Passage to read below:

OpenAI Reveals How the World Uses ChatGPT: Between Curiosity and Caution
Tehran - BORNA - According to a joint study by OpenAI and the U.S. National Bureau of Economic Research (NBER) — described as the largest of its kind — nearly 10 percent of the world’s population has now experimented with ChatGPT since its public debut in November 2022.
The findings, first reported by TechCrunch, indicate that almost half (49 percent) of all ChatGPT requests over the past three years have been simple questions or advice-seeking interactions. While the chatbot is capable of writing code, drafting emails, or generating creative text, its most common use remains providing information in a conversational manner.
At the same time, more than 70 percent of overall usage has been classified as “non-work related,” suggesting that everyday curiosity and personal engagement still outweigh professional or business applications. Yet professional use is growing steadily, especially in fields such as programming, research, and content development.
A Gender Shift in AI Adoption
One of the most striking trends is demographic. In the early months following ChatGPT’s launch, about 80 percent of weekly users were men, with usernames reflecting typically male identifiers. But by June 2025, this pattern had reversed, with female-associated usernames outnumbering male ones. Researchers described this as a “dramatic shift” that may reflect broader normalization of AI tools across diverse social groups.
Inequalities Across Borders
The study also highlighted socio-economic gaps in AI usage. Anthropic, the company behind rival chatbot Claude, shared parallel data indicating that AI adoption correlates strongly with income levels. Wealthier countries like Singapore and Canada showed significantly higher rates of engagement compared to emerging economies such as Indonesia, India, and Nigeria.

End of Passage to read.
Extracted records below:

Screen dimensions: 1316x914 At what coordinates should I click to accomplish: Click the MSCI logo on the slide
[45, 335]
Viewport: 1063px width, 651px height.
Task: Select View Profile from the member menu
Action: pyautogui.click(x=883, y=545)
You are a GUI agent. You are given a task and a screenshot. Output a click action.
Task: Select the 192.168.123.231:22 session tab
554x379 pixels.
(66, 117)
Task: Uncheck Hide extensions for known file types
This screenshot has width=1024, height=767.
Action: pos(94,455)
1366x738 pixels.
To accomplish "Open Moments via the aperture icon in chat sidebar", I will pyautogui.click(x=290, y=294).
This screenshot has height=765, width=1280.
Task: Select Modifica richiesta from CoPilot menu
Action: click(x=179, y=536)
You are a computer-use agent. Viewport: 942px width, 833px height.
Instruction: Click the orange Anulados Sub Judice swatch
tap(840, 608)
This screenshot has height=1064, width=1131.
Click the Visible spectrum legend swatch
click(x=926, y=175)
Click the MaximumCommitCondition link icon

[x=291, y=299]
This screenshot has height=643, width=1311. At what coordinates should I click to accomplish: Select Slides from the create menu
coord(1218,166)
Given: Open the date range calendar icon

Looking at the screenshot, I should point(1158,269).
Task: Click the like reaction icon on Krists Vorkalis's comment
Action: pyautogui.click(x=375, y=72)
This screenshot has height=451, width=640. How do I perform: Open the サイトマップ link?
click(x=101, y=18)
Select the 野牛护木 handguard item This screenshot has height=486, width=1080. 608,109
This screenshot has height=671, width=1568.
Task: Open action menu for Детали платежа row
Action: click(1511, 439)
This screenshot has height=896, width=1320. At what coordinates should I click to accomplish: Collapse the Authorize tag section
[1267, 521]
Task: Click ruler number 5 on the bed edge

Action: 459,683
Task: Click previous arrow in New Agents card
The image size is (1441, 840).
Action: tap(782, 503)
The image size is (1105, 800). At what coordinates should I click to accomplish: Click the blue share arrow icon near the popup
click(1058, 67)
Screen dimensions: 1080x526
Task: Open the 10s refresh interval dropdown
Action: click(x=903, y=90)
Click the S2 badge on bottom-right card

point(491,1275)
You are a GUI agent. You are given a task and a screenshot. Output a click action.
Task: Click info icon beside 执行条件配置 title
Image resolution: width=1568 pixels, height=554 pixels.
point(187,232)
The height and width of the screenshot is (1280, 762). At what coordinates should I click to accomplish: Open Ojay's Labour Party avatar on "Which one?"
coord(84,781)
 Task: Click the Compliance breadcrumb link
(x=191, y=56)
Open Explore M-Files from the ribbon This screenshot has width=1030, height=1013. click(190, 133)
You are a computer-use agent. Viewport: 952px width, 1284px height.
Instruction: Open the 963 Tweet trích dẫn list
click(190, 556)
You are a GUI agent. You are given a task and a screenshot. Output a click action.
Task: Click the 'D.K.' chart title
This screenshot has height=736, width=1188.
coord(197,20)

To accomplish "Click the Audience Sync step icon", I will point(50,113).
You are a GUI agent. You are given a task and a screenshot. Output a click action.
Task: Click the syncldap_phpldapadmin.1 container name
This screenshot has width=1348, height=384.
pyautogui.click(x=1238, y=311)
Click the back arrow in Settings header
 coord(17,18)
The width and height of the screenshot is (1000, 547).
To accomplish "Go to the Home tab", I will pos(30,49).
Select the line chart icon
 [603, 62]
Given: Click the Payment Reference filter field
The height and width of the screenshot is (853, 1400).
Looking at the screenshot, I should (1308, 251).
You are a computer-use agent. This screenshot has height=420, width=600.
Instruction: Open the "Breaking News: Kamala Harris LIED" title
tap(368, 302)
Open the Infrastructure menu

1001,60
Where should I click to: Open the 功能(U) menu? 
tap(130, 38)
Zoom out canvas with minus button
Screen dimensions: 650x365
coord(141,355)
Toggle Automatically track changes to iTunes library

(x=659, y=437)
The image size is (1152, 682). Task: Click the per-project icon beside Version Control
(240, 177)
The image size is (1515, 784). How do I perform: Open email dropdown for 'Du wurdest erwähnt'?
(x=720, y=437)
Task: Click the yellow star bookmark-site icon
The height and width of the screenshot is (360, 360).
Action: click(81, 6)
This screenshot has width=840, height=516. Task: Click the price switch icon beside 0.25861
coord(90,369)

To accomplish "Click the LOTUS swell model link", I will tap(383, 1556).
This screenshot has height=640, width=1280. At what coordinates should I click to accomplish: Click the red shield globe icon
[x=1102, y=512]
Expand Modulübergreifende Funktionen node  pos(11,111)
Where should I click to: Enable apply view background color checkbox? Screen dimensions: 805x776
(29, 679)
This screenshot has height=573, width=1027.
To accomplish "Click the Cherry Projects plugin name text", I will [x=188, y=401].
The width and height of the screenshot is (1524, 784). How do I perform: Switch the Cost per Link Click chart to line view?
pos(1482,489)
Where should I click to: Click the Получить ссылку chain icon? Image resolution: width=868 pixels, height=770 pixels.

End of Extracted records.

**Required work**:
1. In the article on how the world uses ChatGPT, what share of overall usage was classified as non-work related?
2. Resume the article on how the world uses ChatGPT, picking up right after its final sentence.
Nothing in the lines is needed for this.

**Answers for this exercise**:
1. More than 70 percent.

2.
Even within the United States, income disparities influenced adoption. Researchers observed that for every 1 percent increase in a state’s GDP, AI usage rose by 1.8 percent. This suggests that while AI is often described as a democratizing technology, in practice, access and sustained engagement are closely tied to wealth and digital infrastructure.
Promise and Peril
The growing footprint of AI raises broader questions about its benefits and risks. On the one hand, ChatGPT and similar tools are reshaping education, research, and even personal productivity by lowering barriers to information. They provide students with tutoring, assist small businesses with professional communication, and give ordinary users creative outlets once unavailable at scale.
On the other hand, the risks of dependency, inequality, and misuse loom large. Critics warn that over-reliance on AI for problem-solving could erode critical thinking skills, while the concentration of AI usage in wealthier societies threatens to widen global divides. Privacy concerns also persist, with questions about how much personal data is absorbed and analyzed by these platforms.
Furthermore, the political dimension cannot be ignored. As the Iranian experience with digital technologies has shown, access to global platforms often intersects with issues of sovereignty, security, and cultural autonomy. Experts caution that without clear safeguards, AI could become yet another instrument of power asymmetry between developed and developing states.
For now, the data suggests that AI is no longer a niche experiment. It is a global phenomenon, embraced by millions for everything from daily advice to complex problem-solving. But its uneven adoption, gendered dynamics, and deep links to wealth reveal that the “AI revolution” is not unfolding uniformly.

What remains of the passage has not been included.